*WORK INSTRUCTIONS:*
I would like you to output every record below exactly, apart from the pictures.

*INFORMATION:*
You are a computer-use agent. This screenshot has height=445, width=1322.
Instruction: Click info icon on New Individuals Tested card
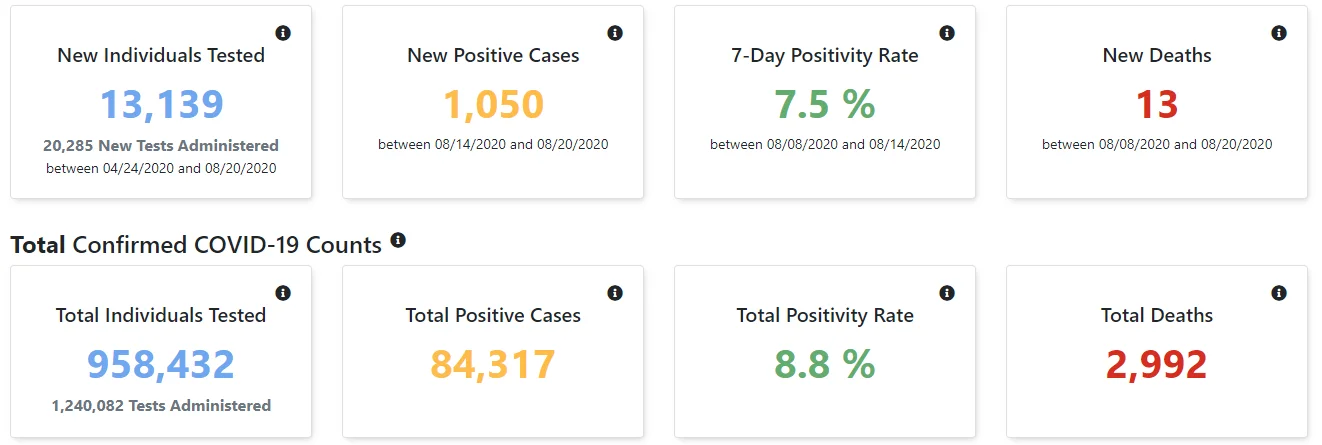283,33
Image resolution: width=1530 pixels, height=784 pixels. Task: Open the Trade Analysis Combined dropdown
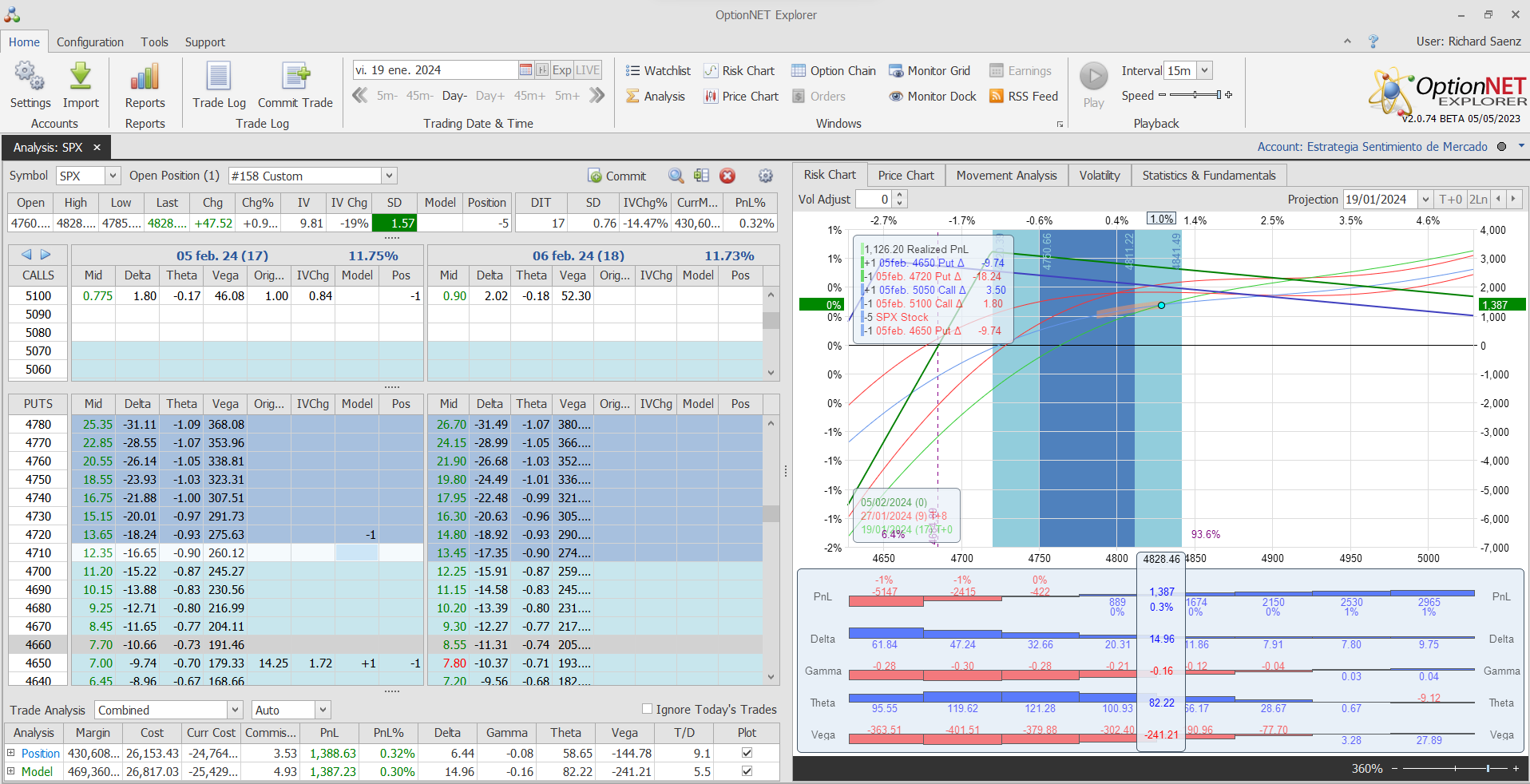[235, 710]
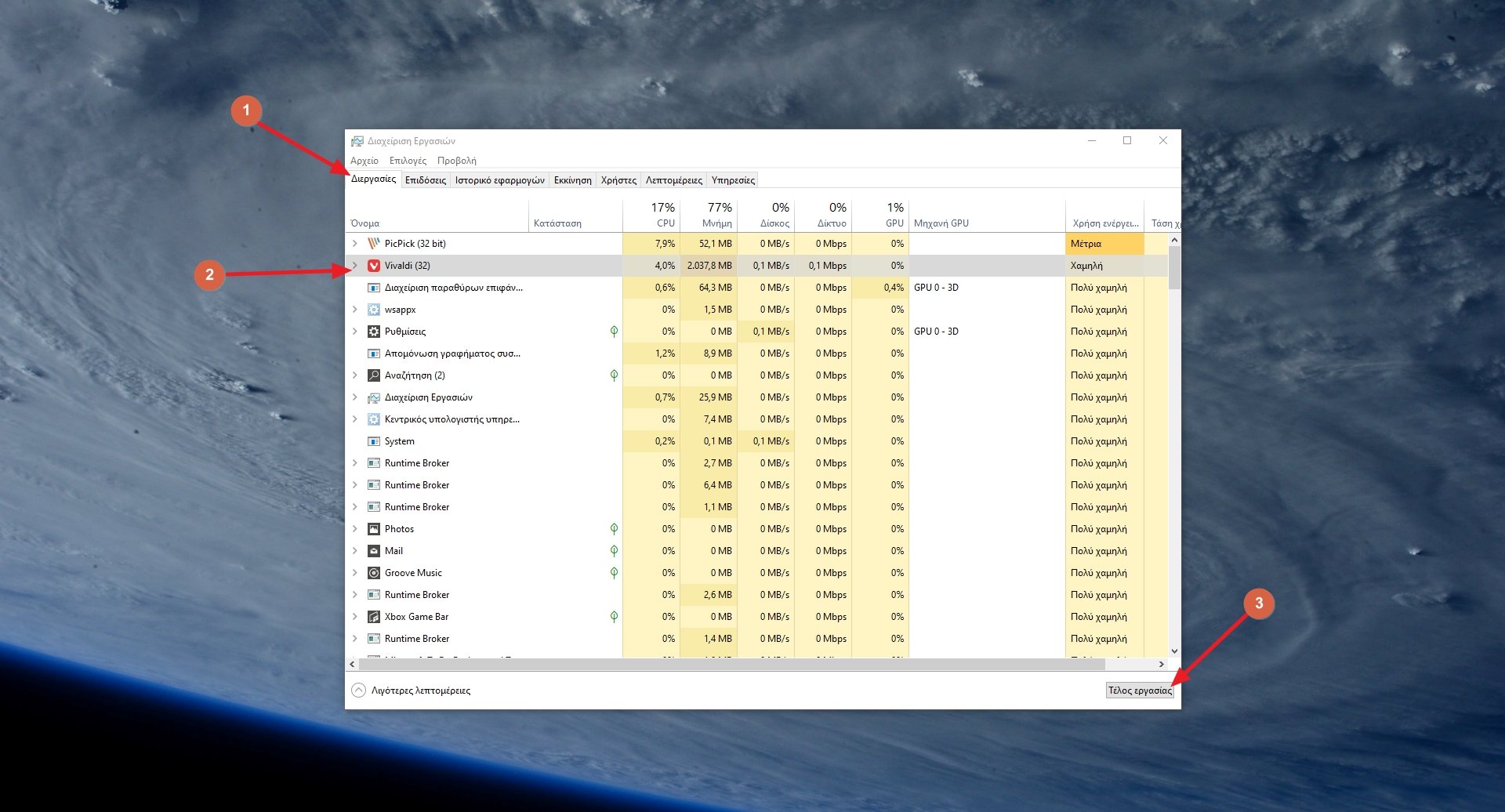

*SOLVED EXERCISE:*
You are a computer-use agent. This screenshot has height=445, width=1322.
Instruction: Click info icon on New Individuals Tested card
283,33
Image resolution: width=1530 pixels, height=784 pixels. Task: Open the Trade Analysis Combined dropdown
[235, 710]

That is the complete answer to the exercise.